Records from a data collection
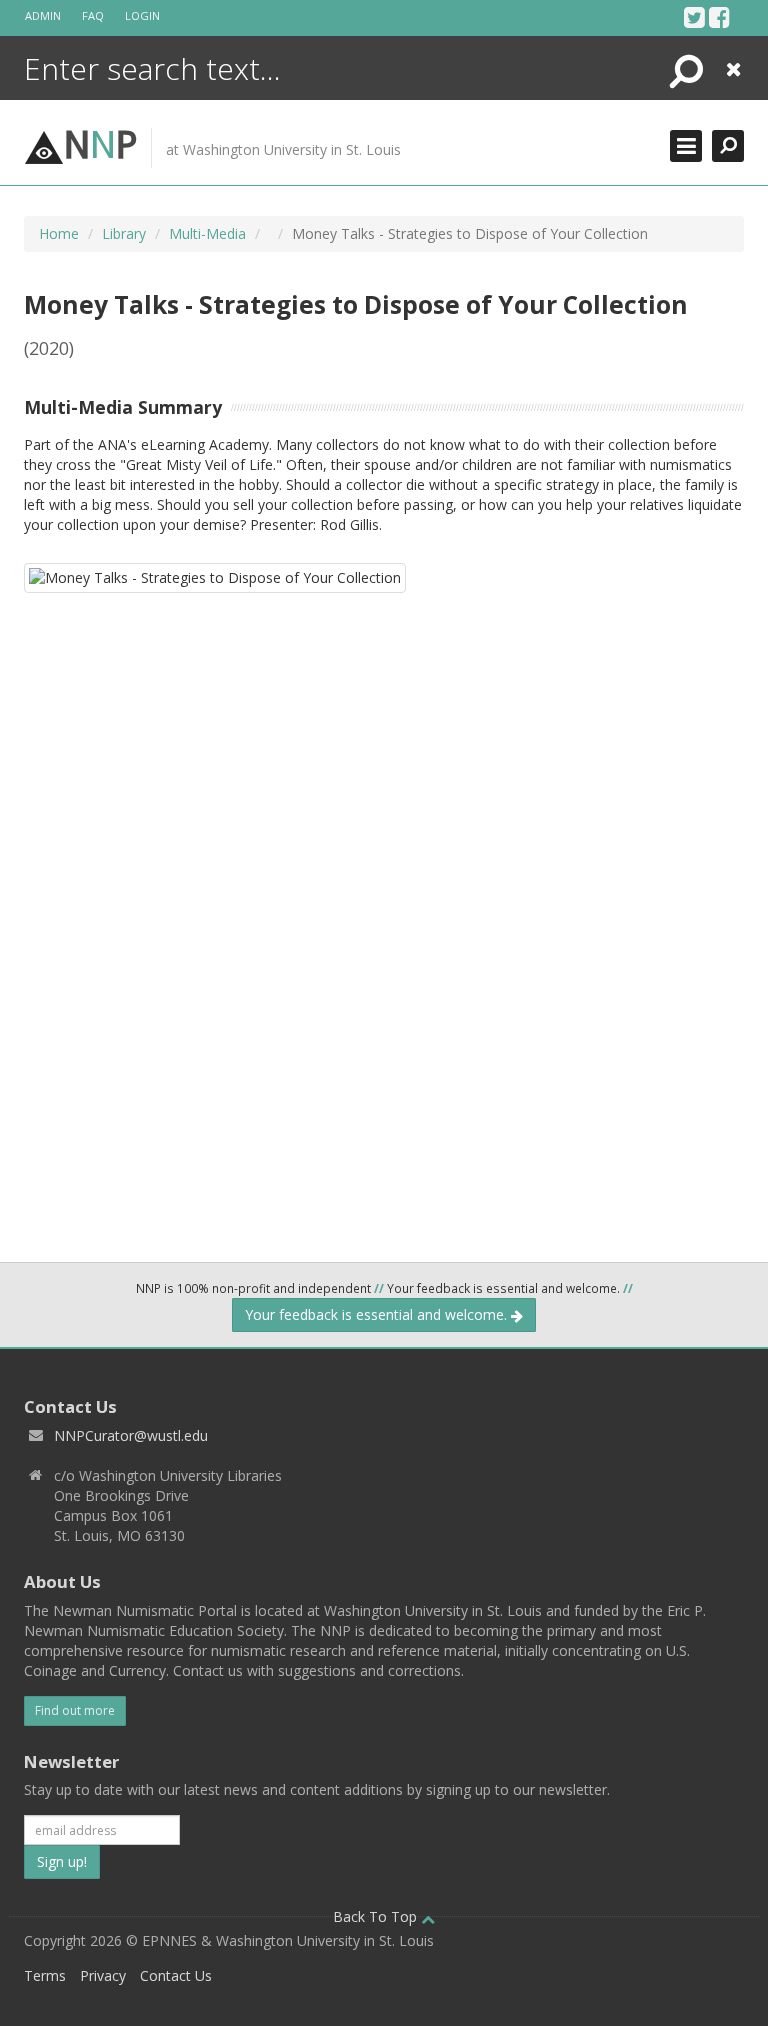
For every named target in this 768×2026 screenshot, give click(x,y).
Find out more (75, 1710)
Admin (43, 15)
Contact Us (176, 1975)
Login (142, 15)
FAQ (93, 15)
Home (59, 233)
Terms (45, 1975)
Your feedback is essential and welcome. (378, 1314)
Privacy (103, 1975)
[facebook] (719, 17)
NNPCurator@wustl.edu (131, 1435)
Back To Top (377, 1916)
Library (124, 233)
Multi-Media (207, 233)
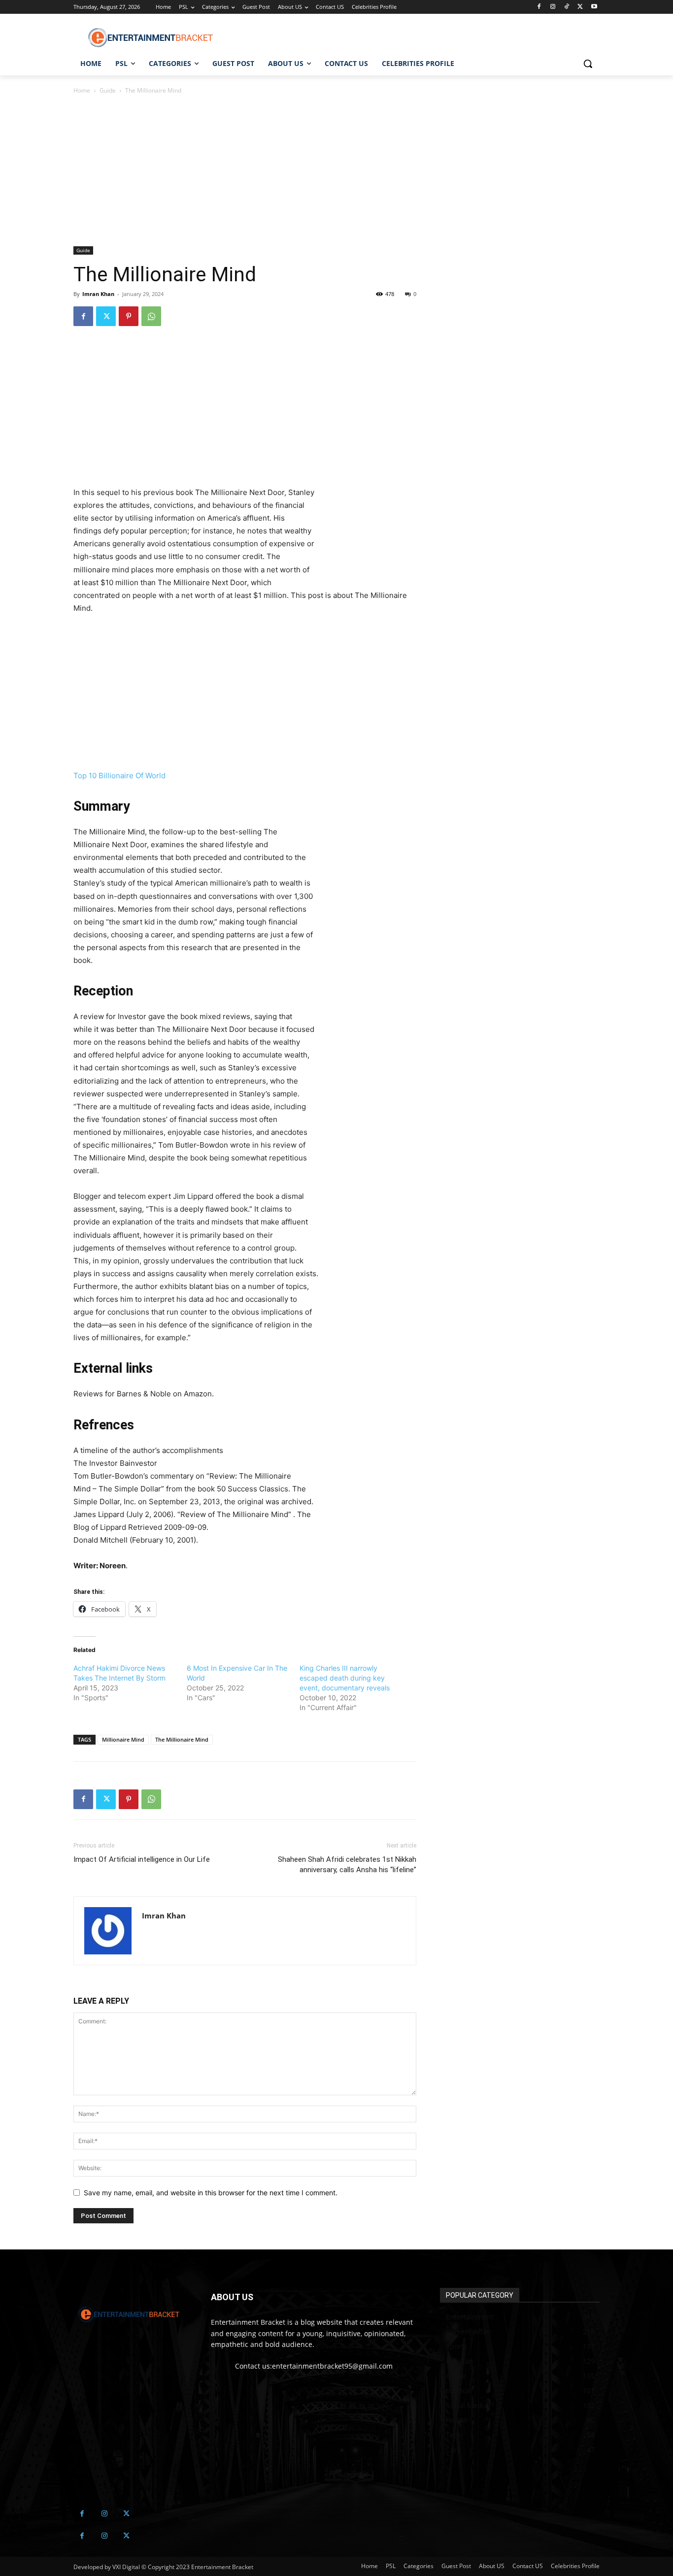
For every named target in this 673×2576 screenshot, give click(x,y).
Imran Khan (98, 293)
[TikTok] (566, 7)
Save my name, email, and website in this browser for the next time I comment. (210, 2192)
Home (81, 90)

* * *

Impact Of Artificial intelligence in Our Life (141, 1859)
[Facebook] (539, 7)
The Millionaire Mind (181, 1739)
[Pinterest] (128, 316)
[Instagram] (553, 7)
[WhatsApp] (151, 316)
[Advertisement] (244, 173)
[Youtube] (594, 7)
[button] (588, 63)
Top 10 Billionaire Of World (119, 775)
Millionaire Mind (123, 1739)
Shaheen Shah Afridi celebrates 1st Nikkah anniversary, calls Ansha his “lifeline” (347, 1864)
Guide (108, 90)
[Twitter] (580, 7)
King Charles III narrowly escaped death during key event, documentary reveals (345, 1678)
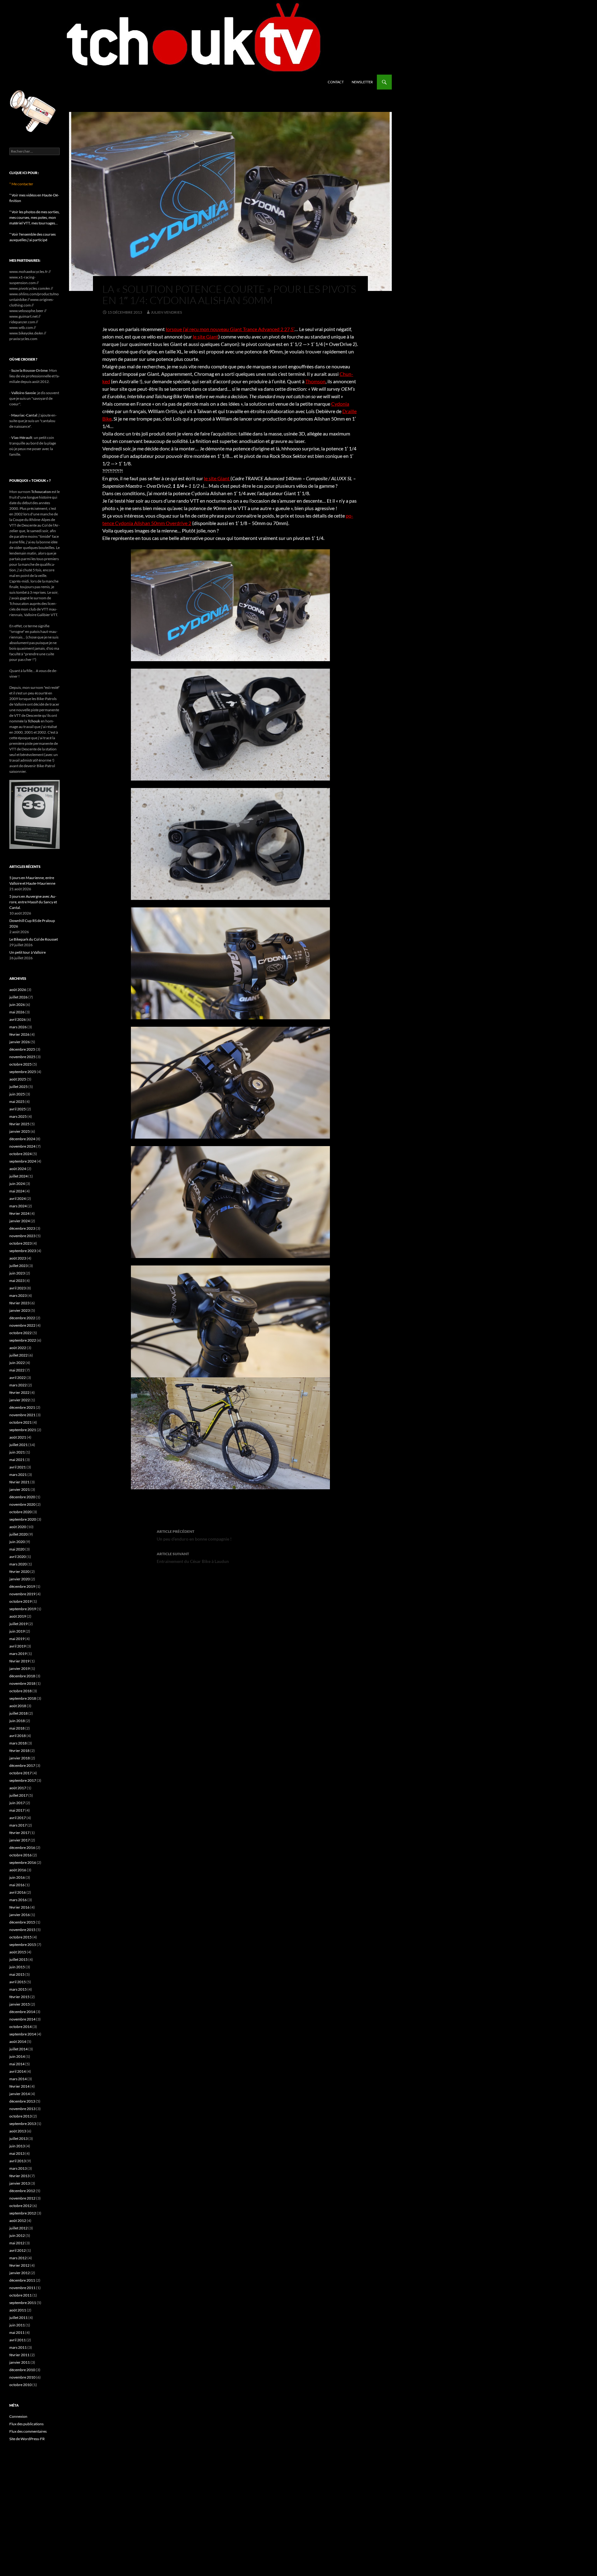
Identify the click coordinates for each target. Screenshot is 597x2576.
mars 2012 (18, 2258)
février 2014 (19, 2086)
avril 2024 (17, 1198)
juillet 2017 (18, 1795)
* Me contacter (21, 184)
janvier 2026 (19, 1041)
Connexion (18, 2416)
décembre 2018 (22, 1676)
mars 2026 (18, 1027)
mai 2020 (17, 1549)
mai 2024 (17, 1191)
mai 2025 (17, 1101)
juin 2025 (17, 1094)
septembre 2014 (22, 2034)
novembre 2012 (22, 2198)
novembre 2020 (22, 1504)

[Aim of the task] Where a line of the entries contains the word "give", count it, then state the total and nothing else.

[Task solution] 2